Sorriso entra no mapa dos grandes eventos globais do agro com abertura do GAFFFF
A pedido da defesa, DEM confirma pré-candidatura de Mauro Savi
Deputado estadual está detido desde o dia 9 de maio após deflagração da 2ª fase de operação
Uma declaração assinada pela direção do Democratas em Mato Groso confirma que o deputado estadual Mauro Savi é pré-candidato à reeleição no pleito de 2018. Savi está preso desde maio, acusado de fraudes no Detran-MT.
A candidatura, no entanto, deve ser homologada após aprovação dos correligionários no sábado (4), quando haverá a convenção do partido, em Cuiabá.
A declaração informando a respeito da pré-candidatura foi assinada pelo presidente estadual do partido, deputado federal Fábio Garcia.
O documento foi redigido a pedido da defesa do deputado, que tenta obter a liberdade do parlamentar junto ao Supremo Tribunal Federal.
"Declara que Mauro Luiz Savi [...] é filiado de nosso partido e pré-candidato a concorrer ao cargo de deputado estadual nas eleições gerais de 2018”, diz trecho da declaração.
Com a declaração, a defesa espera que deputado estadual deixe a prisão, devido ao princípio do equilíbrio da disputa eleitoral, segundo a qual os candidatos devem ter os mesmos direitos de realizar campanha.
"Eu coloquei no documento que a candidatura dele tem que passar pela convenção", esclareceu Garcia. "Portanto não há garantia de candidatura".
Mauro Savi está detido no Centro de Custódia da Capital (CCC) desde o dia 9 de maio, após deflagração da segunda fase da Operação Bererê, denominada Bônus.

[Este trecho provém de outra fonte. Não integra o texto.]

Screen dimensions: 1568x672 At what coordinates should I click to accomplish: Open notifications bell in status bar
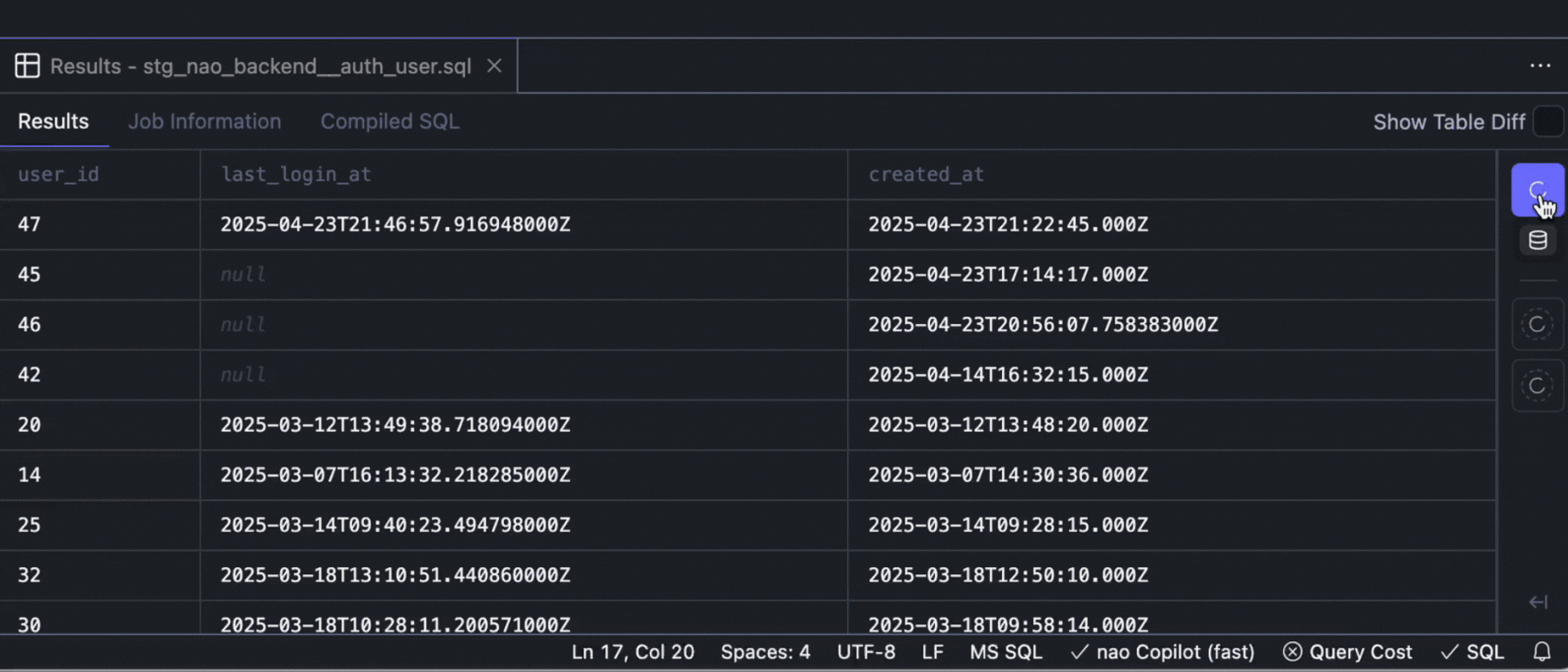click(x=1541, y=652)
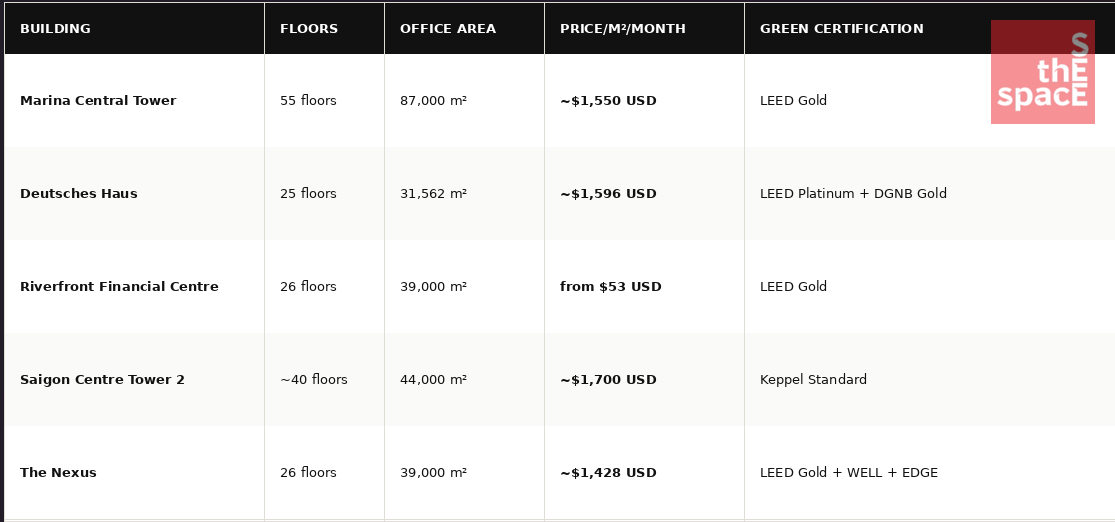The width and height of the screenshot is (1115, 522).
Task: Click the ~$1,596 USD price cell
Action: click(x=608, y=194)
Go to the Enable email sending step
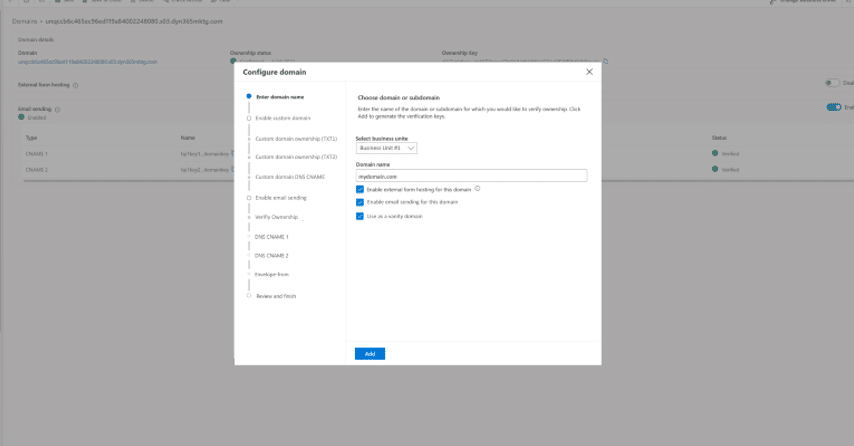This screenshot has width=854, height=446. pyautogui.click(x=280, y=198)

O deputado é apontado como um dos líderes do esquema de fraude, desvio e lavagem de dinheiro no âmbito do Detran-MT, na ordem de R$ 30 milhões, que operou de 2009 a 2015.
Tentativa de liberdade
A defesa de Savi já tentou por diversas vezes a liberdade do parlamentar. A última, foi no dia 28 de julho, realizada junto ao Supremo Tribunal Federal (STF) para que estenda a ele o habeas corpus concedido ao empresário José Kobori, ex-diretor-presidente da EIG Mercados.
O empresário foi solto no dia 27 de julho, por decisão do ministro do STF Dias Tofolli.